Topic: Luke's Perspective of Jesus: Ch. 7 Message Outlines
Luke 7:24-29 (4)
by Darrel Cline (darrelcline biblical-thinking.org)
Chapter # 7 Paragraph # 4 Study # 4 October 5, 2008 Lincolnton, N.C.
(472)Thesis:"Seeing a prophet" is a "heavy duty" responsibility issue.
Introduction:One of the more notable atheists of our day was asked what he would say to God if, once he died, he discovered that he had been wrong in his atheism. His flippant reply was that he would ask God, "Why did You not make Yourself more clear?"
This morning, in the light of Jesus' third question of the multitudes regarding John the Baptizer's identity, I want to raise that issue: clarity. Is God "unclear"? If so, why does He not make Himself "more clear"? If not, why do men continue to rage against His "clarity"?
I. The "Clarity" Issue in Jesus' Question.
A. First, "clearly" the fact that Jesus asked the multitudes the same basic question three times with two false answers followed by the only true one is an indication of His "effort" to make Himself "clear".
1. With the first question, Jesus was "clarifying" whether John's message was "believable".
a. John's question had thrown a stumbling block into the path.
b. Jesus' question attempted to remove it.
2. With the second question, Jesus was "clarifying" whether John's message was "worththepursuit".
a. Since mankind is intrinsically self-absorbed in an "I should be treated as a god" mentality, the question of whether one should deliberately choose a path that denies self-absorption is critical.
b. Jesus' question raised the reality of the manifestly "clear" difference between John and Herod in a way that none of his audience could remain "confused".
3. With the third question, Jesus set the issue of "clarity" before His audience in no "uncertain" terms.
a. The "faith/love" (is it believable/is it worthwhile) fundamentals of life in a real world are confronted by the "prophet" thesis.

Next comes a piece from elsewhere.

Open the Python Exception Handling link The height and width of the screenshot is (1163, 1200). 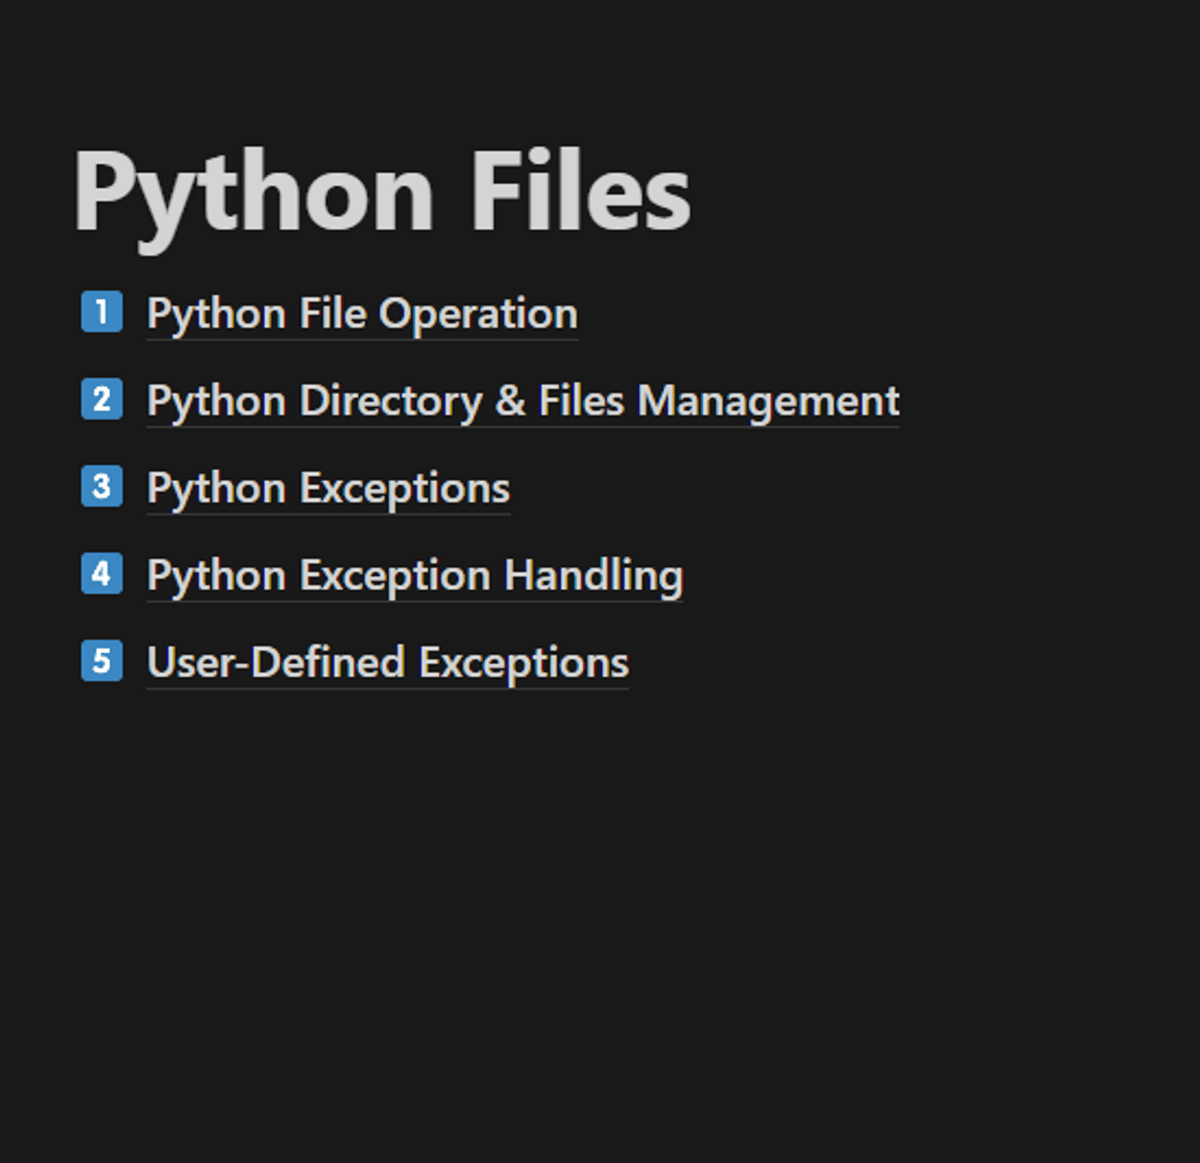415,576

1) If there is such a thing as a "prophet", "clearly" what he says has to be "believable".
2) If there is such a thing as a "prophet", "clearly" what he says has to be "valuable".
b. Here we see that, for men, the real issue is not really "clarity".
1) No one can honestly deny the "what is true?"/"what is valuable" reality.
2) No one can honestly deny the most direct implication of the presence of a real "prophet": if God has spoken, what He says is both valuable and true.
3) No one can honestly deny the level of Jesus' "proof".
a) At the foundations of His "proof" was the Old Testament "apologetic": revelation of specific details of the future has been given and validated.
b) On this foundation, His "proof" moved to the most potent second level: the exercise of "power".
B. Second, "clearly" the fact that Jesus raised the question of John's identity as a "prophet" is an indication of His "effort" to make Himself "clear".
1. The Old Testament revelation of "prophets" included two texts containing at least some of Jesus' words describing John as a "more than" prophet.
a. Exodus 23:20 has the first eight words in Greek of Jesus' quote from the Septuagint. b.Malachi 3:1 has most of the remaining seven words in Greek in the Septuagint.
2. The two texts have the "concept" of "an original" and "an echo".
a. In the Exodus text, there is a very "clear" warning: "do not be rebellious".
1) This indicates that the issue has never been "clarity".
2) The problem for man is not "ignorance" but "rebellion".
b. In the Malachi text, there is a very "clear" warning that a "great and terrible day of accountability" is going to be imposed.
II. The "Clarity" Issue For "Those Born of a Woman".
A. Both of Jesus' textual foundations warn that the issue for "men" is not a lack of clarity.
B. But, in God's dealings with men there were "lesser"/"more than" prophets.
1. On the one hand, 1 Samuel 3:19 and 9:6 make Samuel "more than" a mere prophet.
2. On the other hand, 1 Kings 13:18 and 20:35-36 do introduce the reality of erratic utterances.
a. This is a complication (a "lack of clarity").
b. Erratic utterances make certainty impossible.
C. So, is the "lack of clarity" charge valid after all?
1. Note Psalm 7:9; 11:5; and Proverbs 17:3.
2. The bottom line is this reality: what people know/do notknow is not the issue; what they want is the issue.